■ TASK ITEM
For this listing, reproduce the line with "The height and", the line with "You are a computer-use agent.", and the lines between, exactly as they stand. Leave out pictures and all other lines.

■ SUPPLIED RECORDS
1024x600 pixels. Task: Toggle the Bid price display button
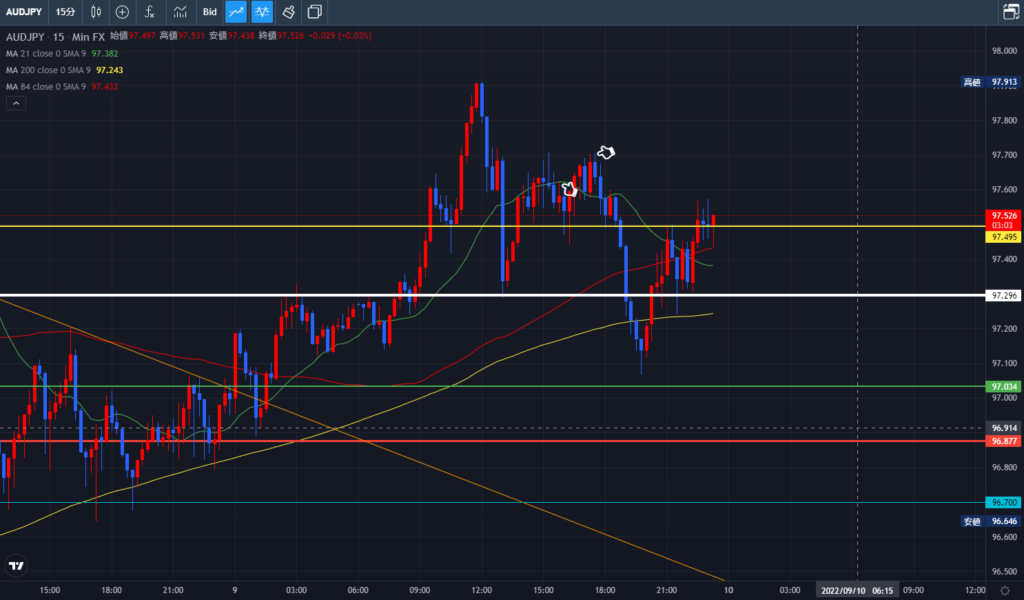[209, 12]
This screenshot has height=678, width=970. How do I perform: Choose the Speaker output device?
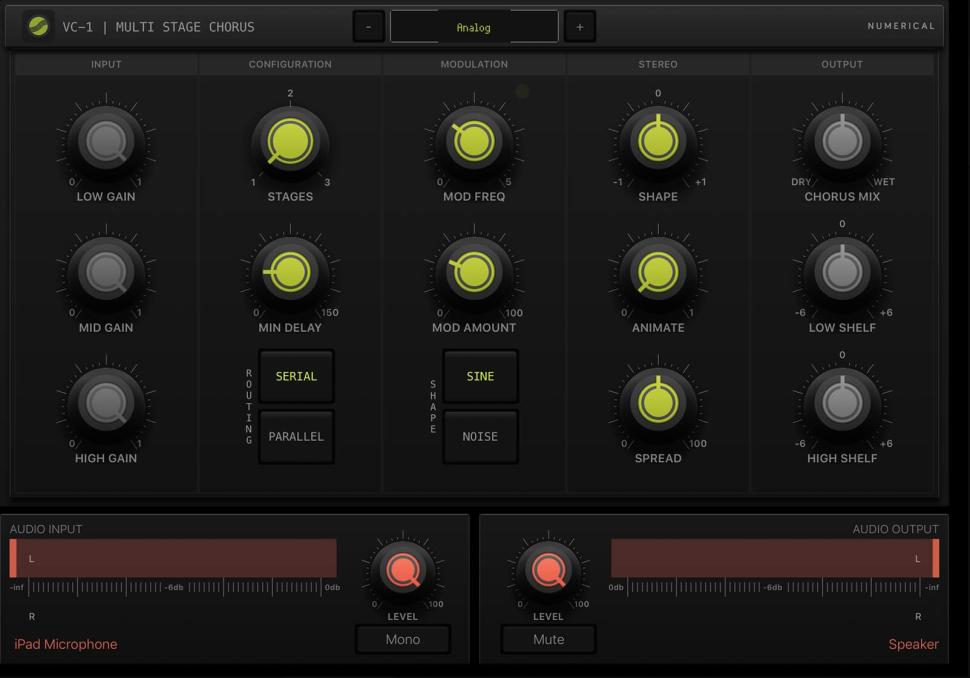pos(913,644)
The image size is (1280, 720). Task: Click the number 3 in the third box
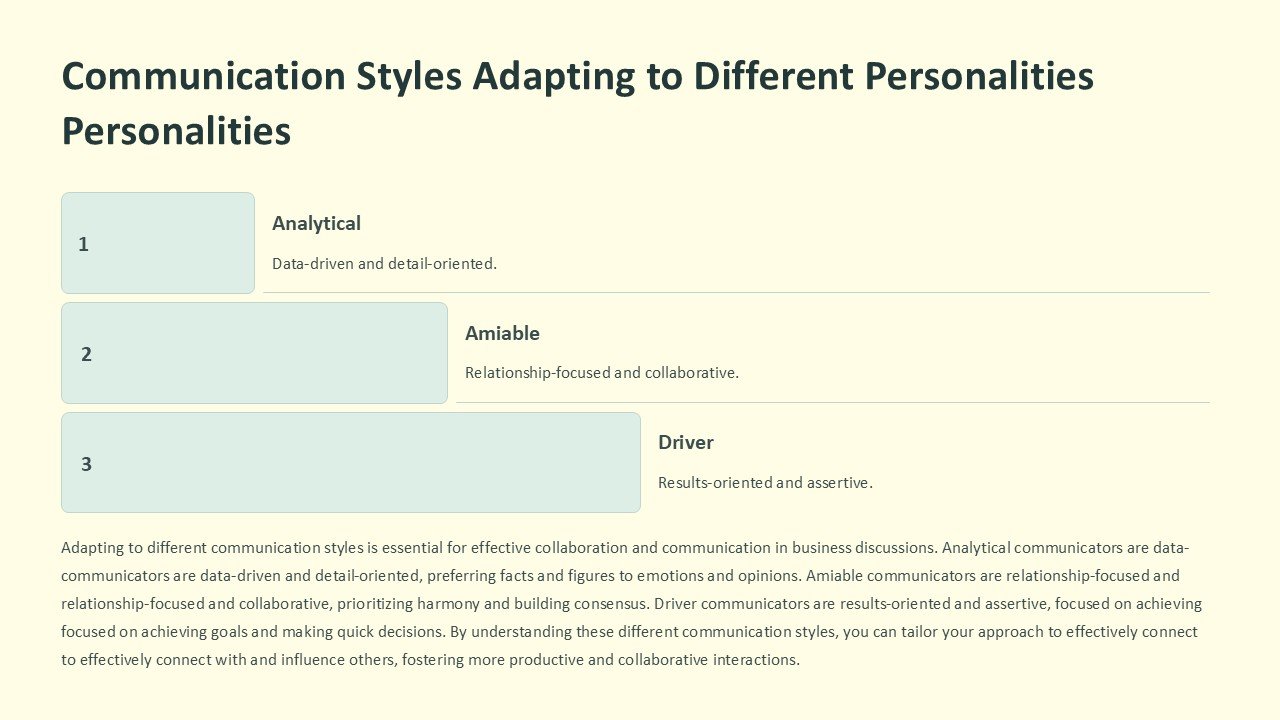(x=86, y=464)
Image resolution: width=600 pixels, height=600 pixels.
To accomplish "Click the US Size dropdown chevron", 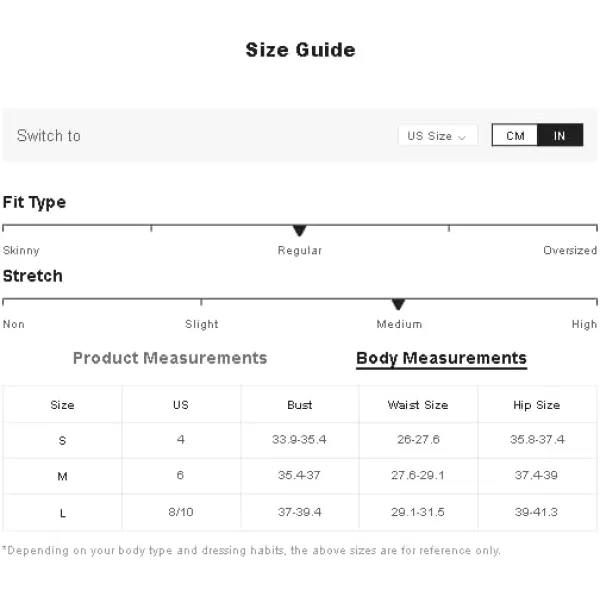I will pos(462,137).
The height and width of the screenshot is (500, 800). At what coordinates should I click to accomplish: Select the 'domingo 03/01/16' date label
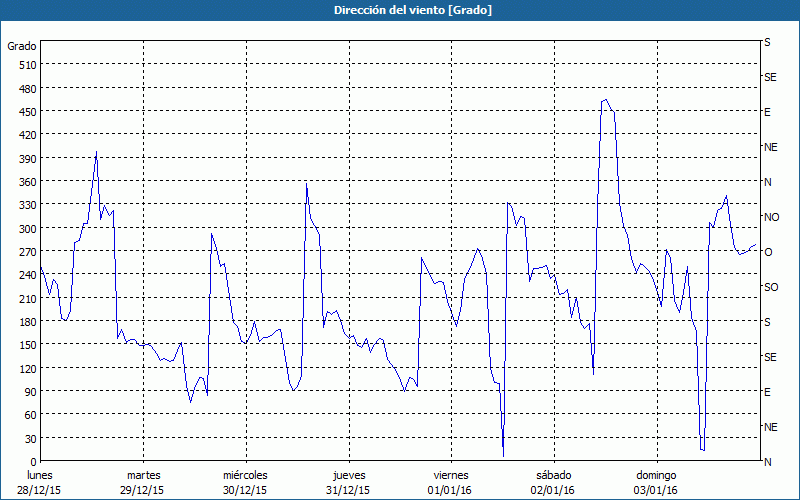pos(656,482)
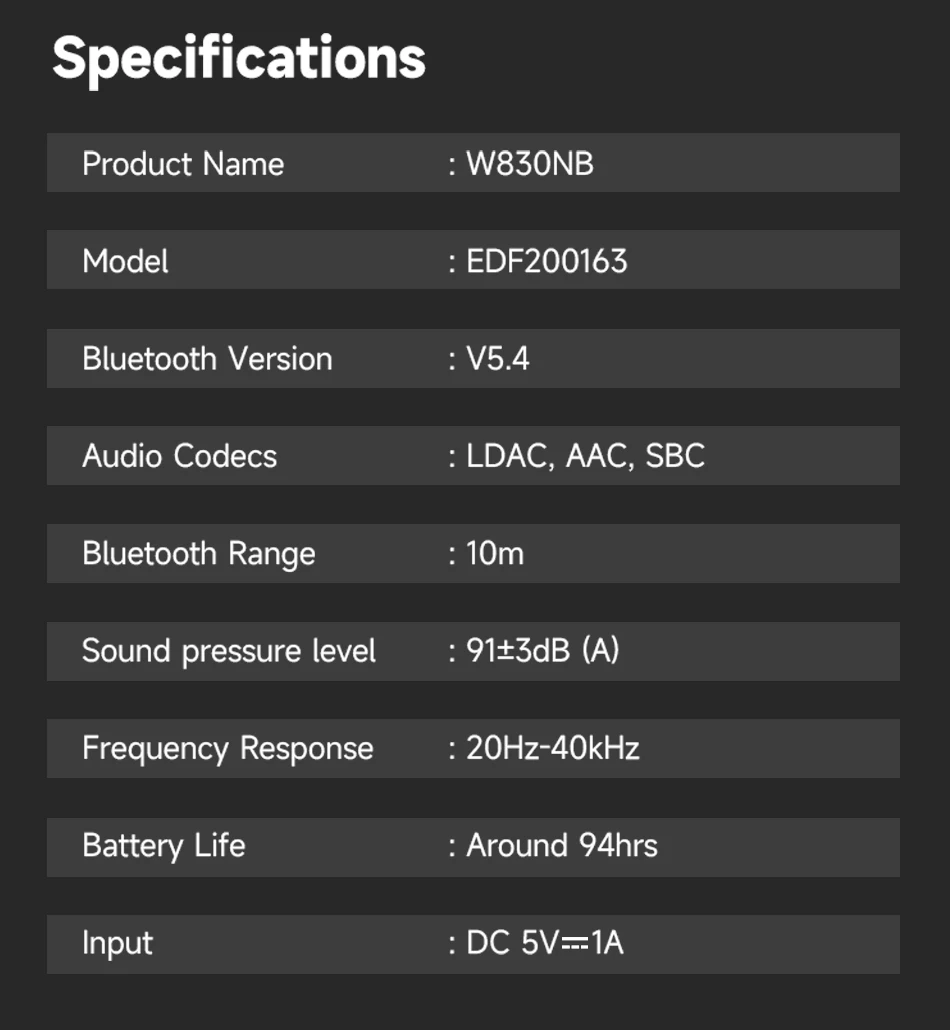Click the DC 5V 1A input value

click(x=545, y=943)
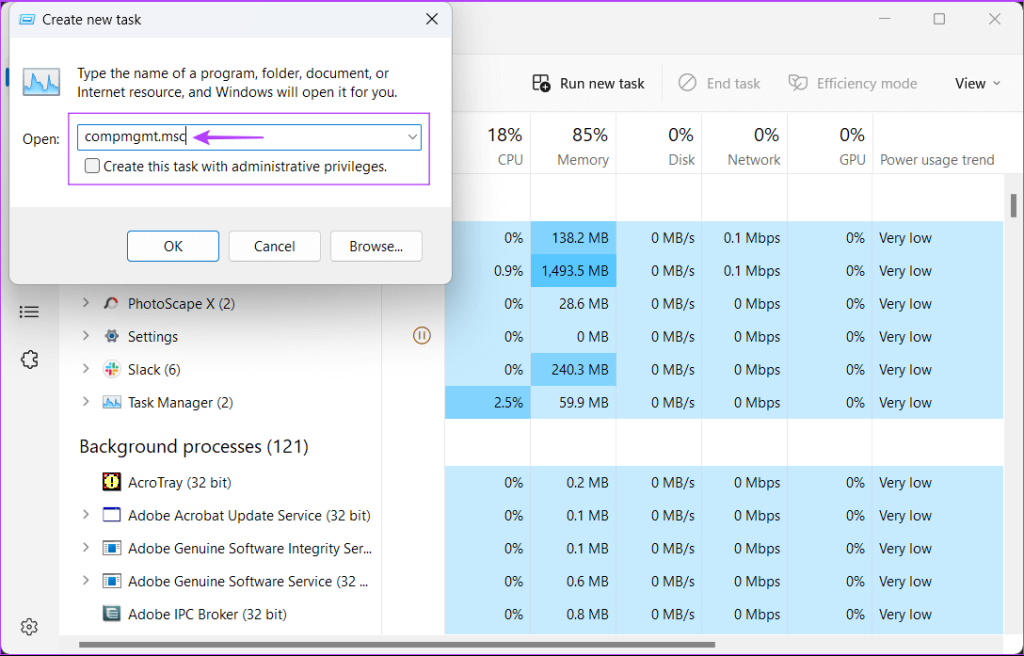Open the Browse dialog
Screen dimensions: 1024x656
(x=376, y=246)
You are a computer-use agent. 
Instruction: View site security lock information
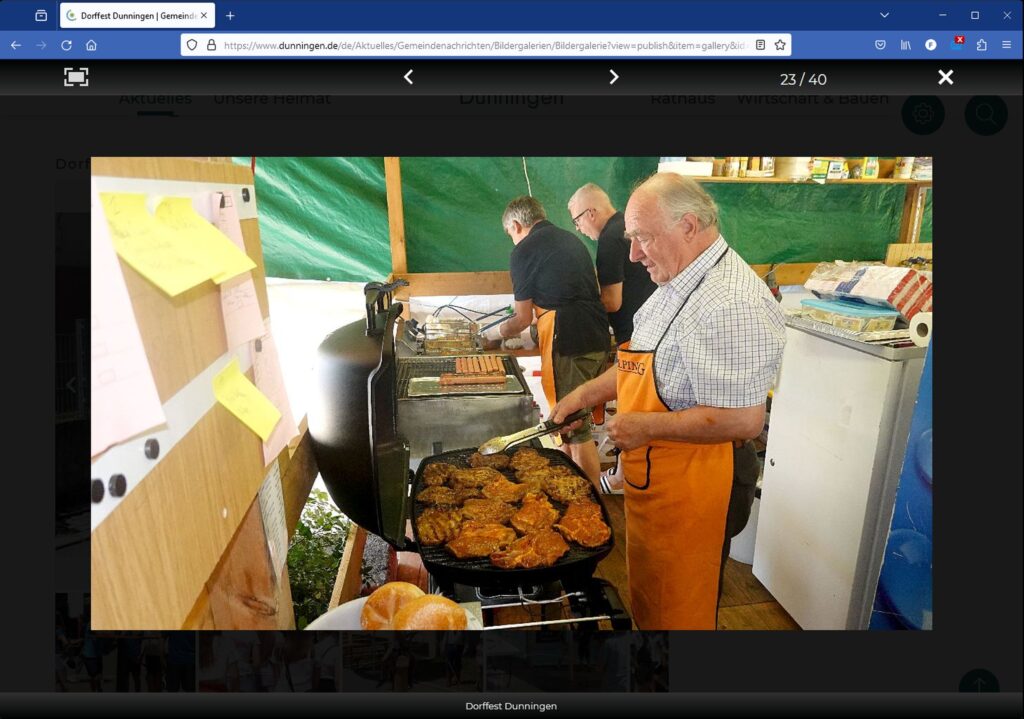[x=211, y=45]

■ OUTPUT BELOW
The height and width of the screenshot is (500, 800). At what coordinates should I click to accomplish: Select the 'domingo 03/01/16' date label
pos(656,482)
Click the DC 5V 1A input value

click(x=545, y=943)
Open the Browse dialog
Screen dimensions: 1024x656
(x=376, y=246)
You are a computer-use agent. 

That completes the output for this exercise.